"Du hast ne Einladung für Slack!", diese Whatsapp einer Mitarbeiterin war genau das, was ich noch brauchte, um endgültig durchzudrehen. WTF? Slack? Dieser Kanal sollte jetzt auch noch hinzukommen? Weil ein Kunde das so wünschte? Der doch per se schon alles per E-Mail durchgab? Gerade hab ich meinen X-Account geschlossen, weil ich bei dieser Elon-Musk-Plattform nicht mehr mitgehen wollte. Und ich war sowas von froh, dem Trend entgegenzuwirken.
Die Bildschirmzeiten steigen und steigen. Überall. Natürlich auch bei mir. Meinen Wochentrend wollt ihr gar nicht wissen, das ist ein komplettes Desaster. Ich nahm die Slack-Einladung zwar an, schaltete aber die Screen-Benachrichtigungen ab. Das habe ich schon vor Jahren bei Whatsapp und allen anderen Messengern getan. Das war der Anfang meines Digital Detox. So muss ich schon proaktiv ins Handy schauen. Und auch, wenn es dramatisch klingt: Diese Hürde hilft mir dabei, zu überleben.

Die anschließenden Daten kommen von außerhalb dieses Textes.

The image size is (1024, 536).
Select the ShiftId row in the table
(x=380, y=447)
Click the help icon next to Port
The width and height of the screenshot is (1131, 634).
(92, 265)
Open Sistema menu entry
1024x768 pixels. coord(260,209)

Meine Lieblingssucht Instagram habe ich besiegt. In der Familie haben wir uns ein Insta-Post-Verbot verpasst. Gucken ist okay, posten nicht. Immer wieder sind wir alle kurz davor, rückfällig zu werden. Bisher sind wir seit vier Jahren clean.

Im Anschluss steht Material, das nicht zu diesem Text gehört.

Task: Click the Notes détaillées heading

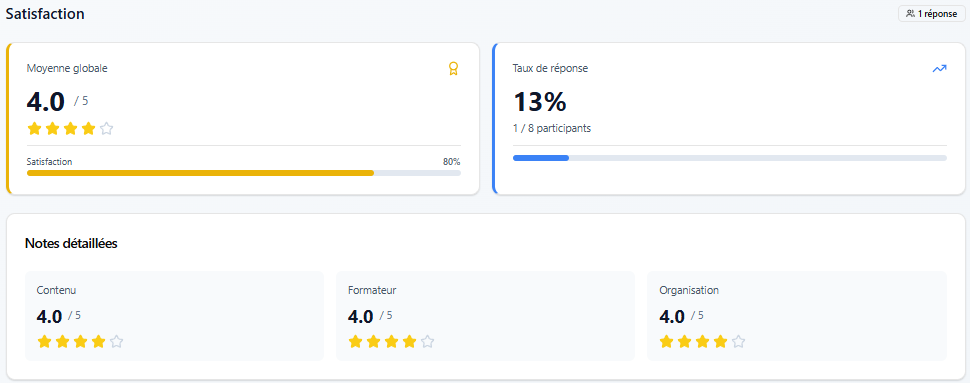Action: click(x=71, y=244)
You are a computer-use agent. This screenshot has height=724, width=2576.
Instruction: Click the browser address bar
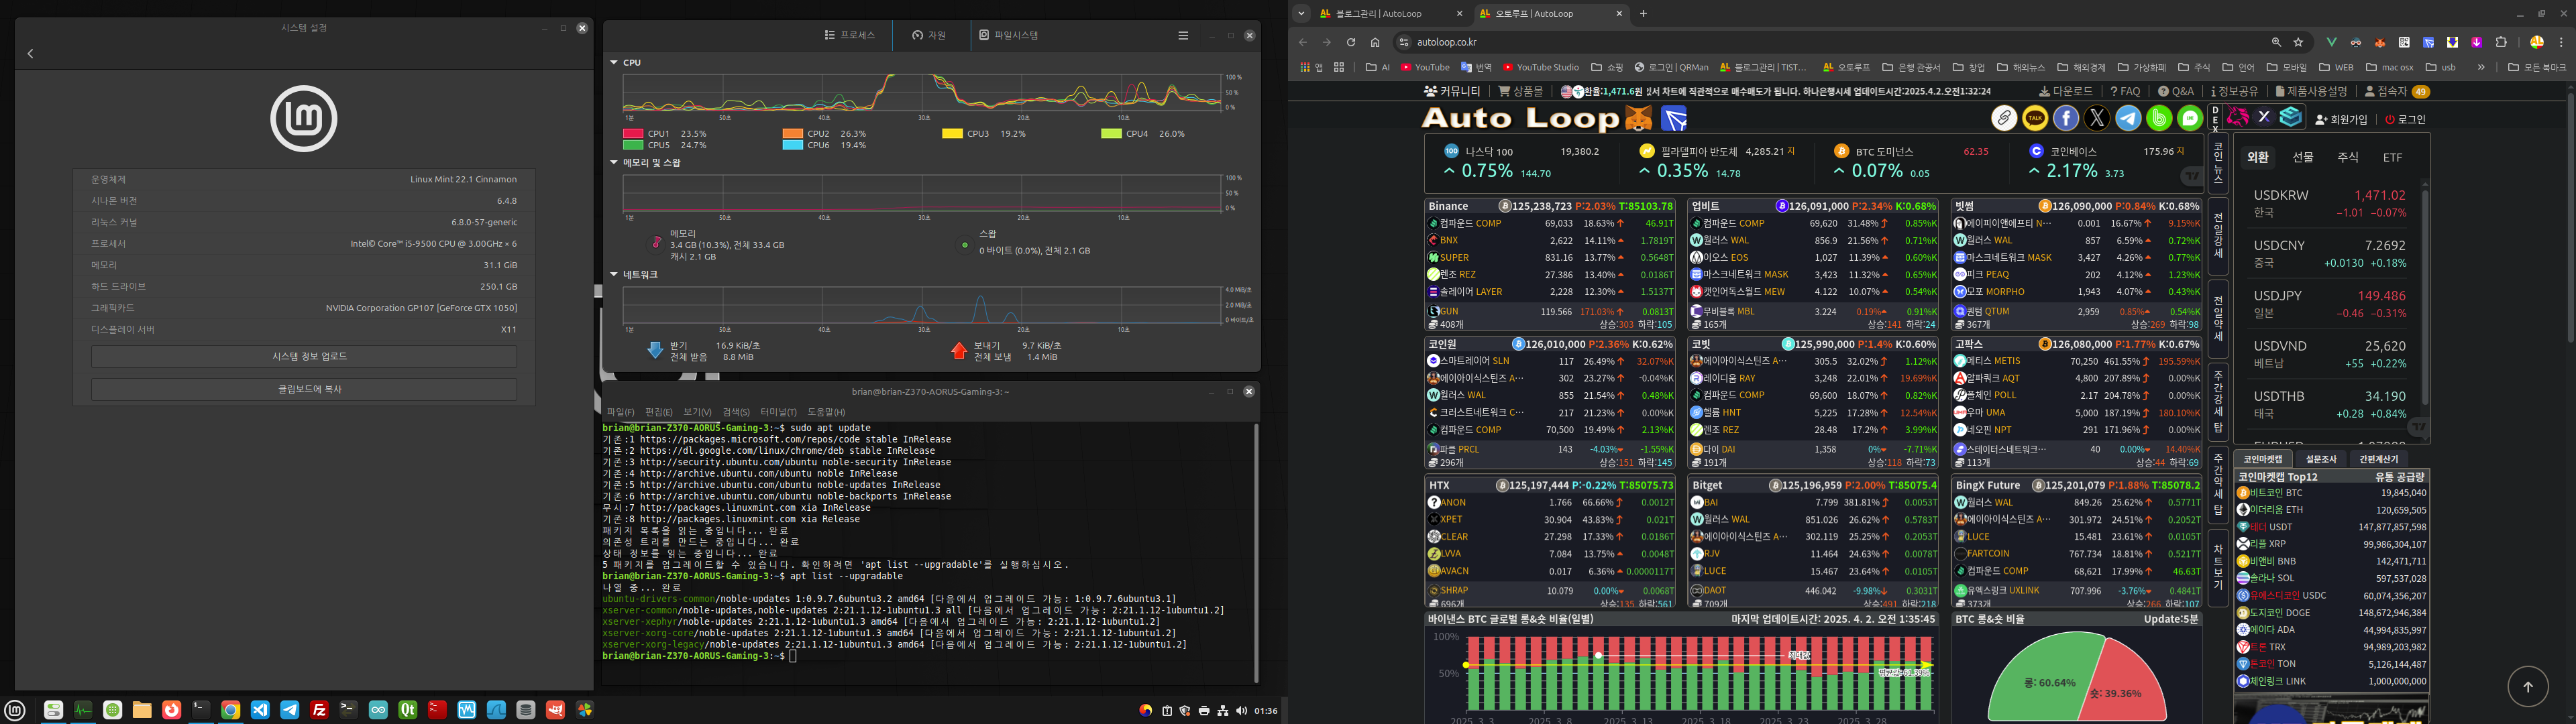point(1800,42)
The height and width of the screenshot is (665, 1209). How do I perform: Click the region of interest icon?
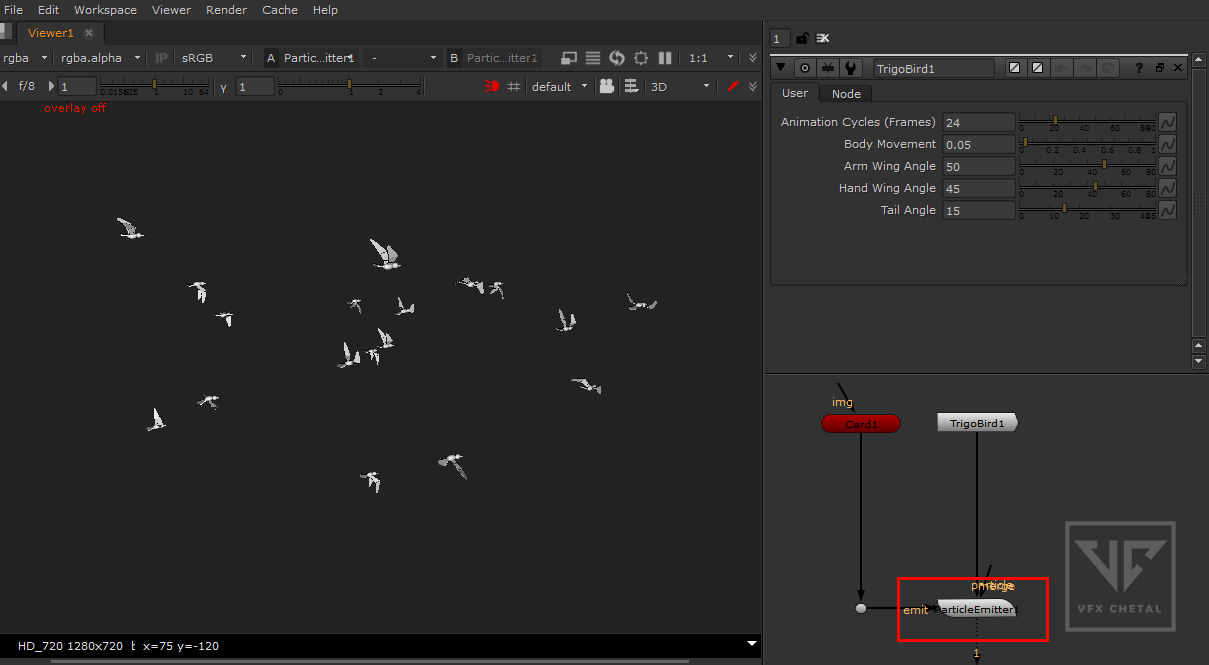point(641,58)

Irgendwie ist es inzwischen auch cool, nicht überall zu senden. Mehr Menschen empfinden es ähnlich: Dieser Technostress macht uns krank. Technostress wird definiert als Reaktion des Körpers auf starke psychische Belastung, welche durch die Technologie hervorgerufen werden kann.

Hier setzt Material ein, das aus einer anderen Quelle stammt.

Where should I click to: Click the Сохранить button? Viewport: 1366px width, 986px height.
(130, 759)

Man merkt es erst dann, wenn es uns voll erwischt hat. Wer kennt das nicht? Das noch schnell beantworten, hier noch eben posten, den Anruf annehmen, kurz zoomen und ein paar Mails machen. Nebenbei ein Rezept googeln, in den Messenger schauen. Und um sich zu entspannen, einfach 'ne Runde joggen. Dabei läuft natürlich die App. Ergebnis: Alles fühlt sich dumpf an, leer, überfordernd.
Letzte Woche sah ich ein Paar, das in das Café kam, in dem ich saß. Sie fotografierte den Kuchen, ihren Kaffee, die Vitrine, die Stühle. Und immer wieder landete alles in ihrer Story. Am Ende noch eben ein Selfie-Video, in dem sie zu ihrer Community sprach. Selbstverständlich mit der Bitte, alles zu liken. Ihr Typ saß die ganze Zeit alleine am Tisch. Schnell pumpte sie ihr Wasser weg und sagte: "Komm, lass los. War schön hier mit dir." Mit dir?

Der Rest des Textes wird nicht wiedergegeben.